Welsangler wie Borek können sich freuen: In den letzten zehn Jahren haben sich die Welse in Havel, Spree und Dahme sowie den brandenburgischen Seen massiv ausgebreitet. „Das hat mittlerweile Überhand genommen“, berichtet auch Werders Anglervereinschef Wolfgang Hinze. Immer wieder hört er von spektakulären Welsfängen. Um die Tiere aus der Tiefe hervorzulocken und sie dann auch noch ins Boot zu hieven, benötige man Erfahrung und schweres Gerät.

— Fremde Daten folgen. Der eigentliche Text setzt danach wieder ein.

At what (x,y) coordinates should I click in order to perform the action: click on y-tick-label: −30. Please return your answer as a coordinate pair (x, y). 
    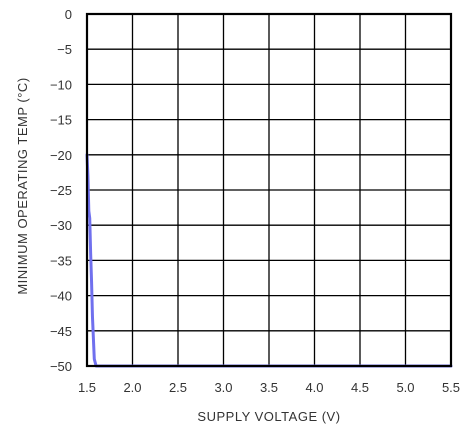
    Looking at the image, I should click on (61, 226).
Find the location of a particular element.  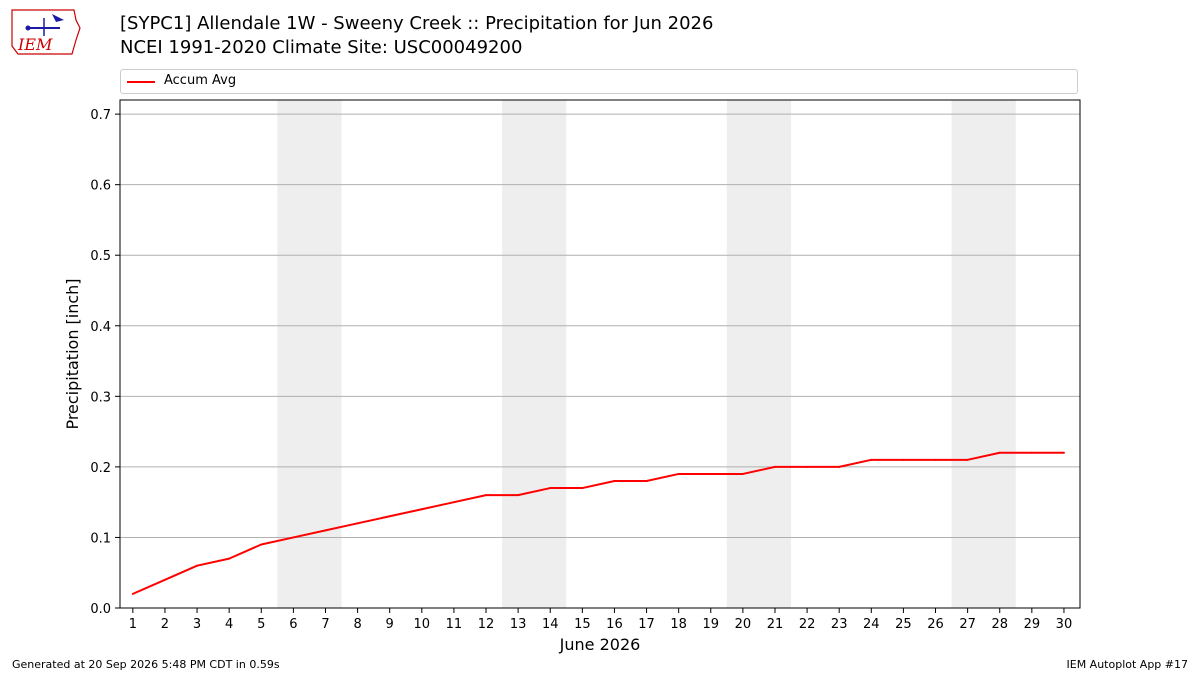

x-tick-label: 10 is located at coordinates (422, 624).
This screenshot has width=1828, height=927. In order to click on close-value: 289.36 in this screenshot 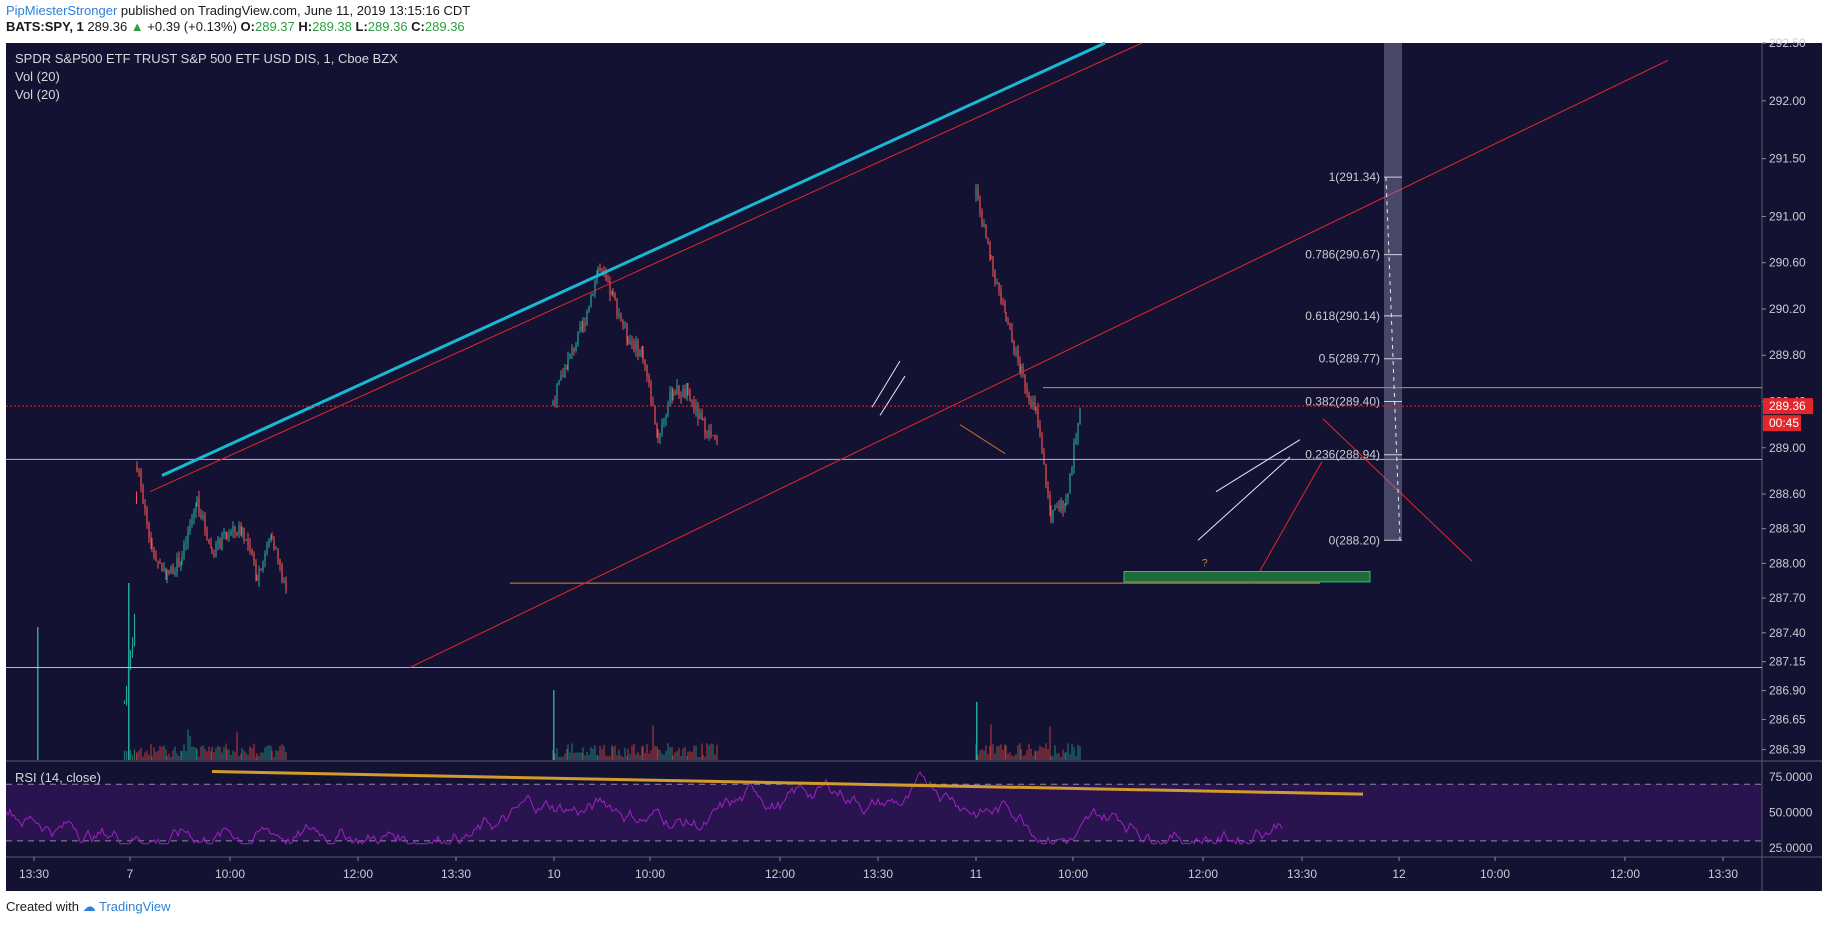, I will do `click(444, 26)`.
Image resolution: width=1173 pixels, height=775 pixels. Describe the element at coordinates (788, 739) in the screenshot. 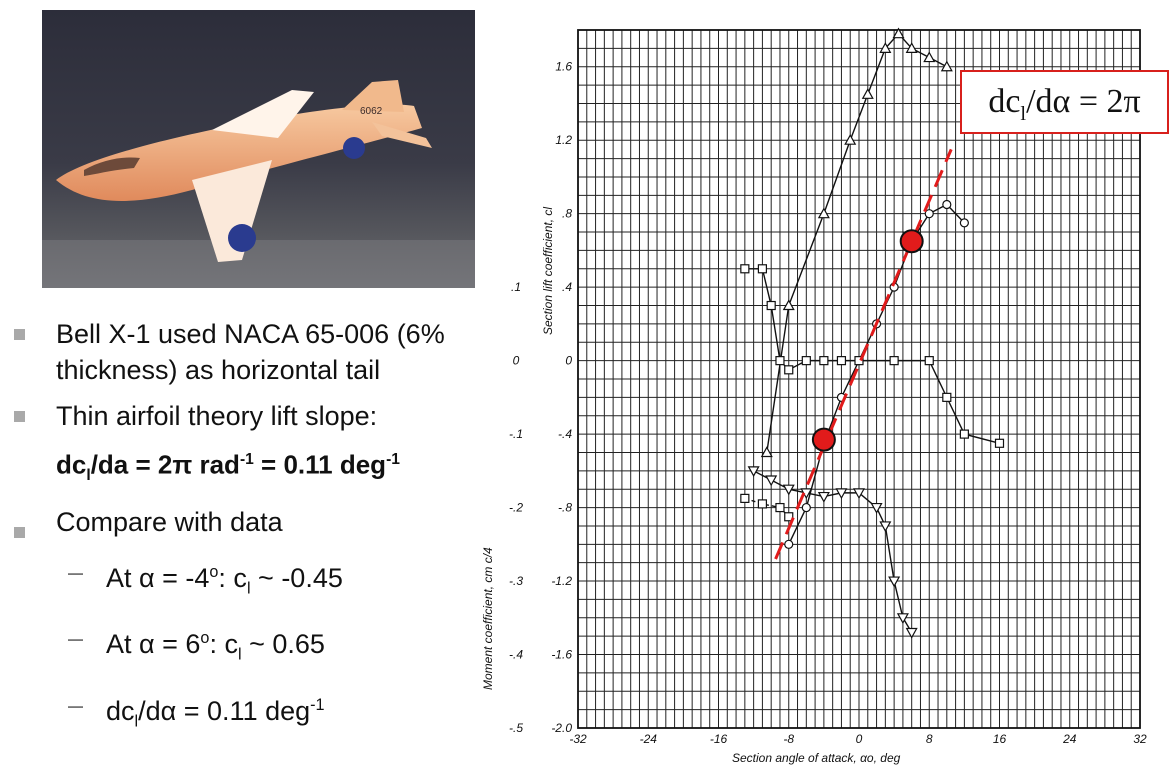

I see `x-tick-label: -8` at that location.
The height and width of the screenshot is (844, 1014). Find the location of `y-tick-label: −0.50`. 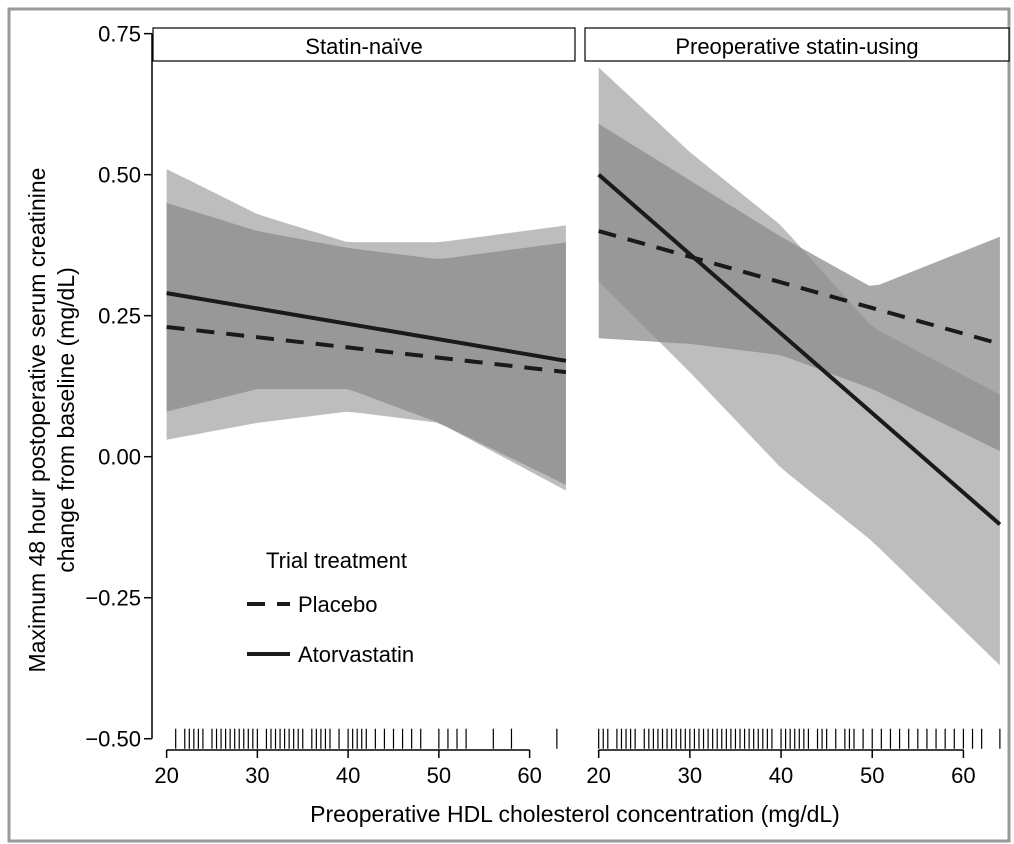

Der Fischereibiologe Uwe Brämick hat das Verhalten dieses Fisches dokumentiert. Brämick ist Leiter des Instituts für Binnenfischerei Potsdam-Sacrow und führt seit 1996 ein Fischartenkataster. „40 Prozent der Seen in Brandenburg sind vom Wels besiedelt – das ist sehr viel“, sagt der Biologe. Vor zehn Jahren sei der Wert halb so hoch gewesen. Die Berufsfischer in Brandenburg hätten früher fünf bis sechs Tonnen Wels pro Jahr gefangen, heute würden 15 Tonnen des fettigen Räubers im Netz landen. Und das, fügt Brämick hinzu, sei auch nur eine grobe Schätzung. „Nicht jeder Fischer meldet uns all seine Fänge.“
Der Wels breitet sich in den hiesigen Gewässern so sehr aus, dass das Land eingegriffen hat. Die Obere Fischereibehörde hat 2009 die ehemals geltenden Schutzinstrumente, die Schonzeiten sowie die Mindestgröße, nicht nur heruntergesetzt, sondern komplett abgeschafft. „Es gibt deutliche Hinweise, dass die Population stark zugelegt hat“, so Heiko Harder, Mitarbeiter der Oberen Fischereibehörde.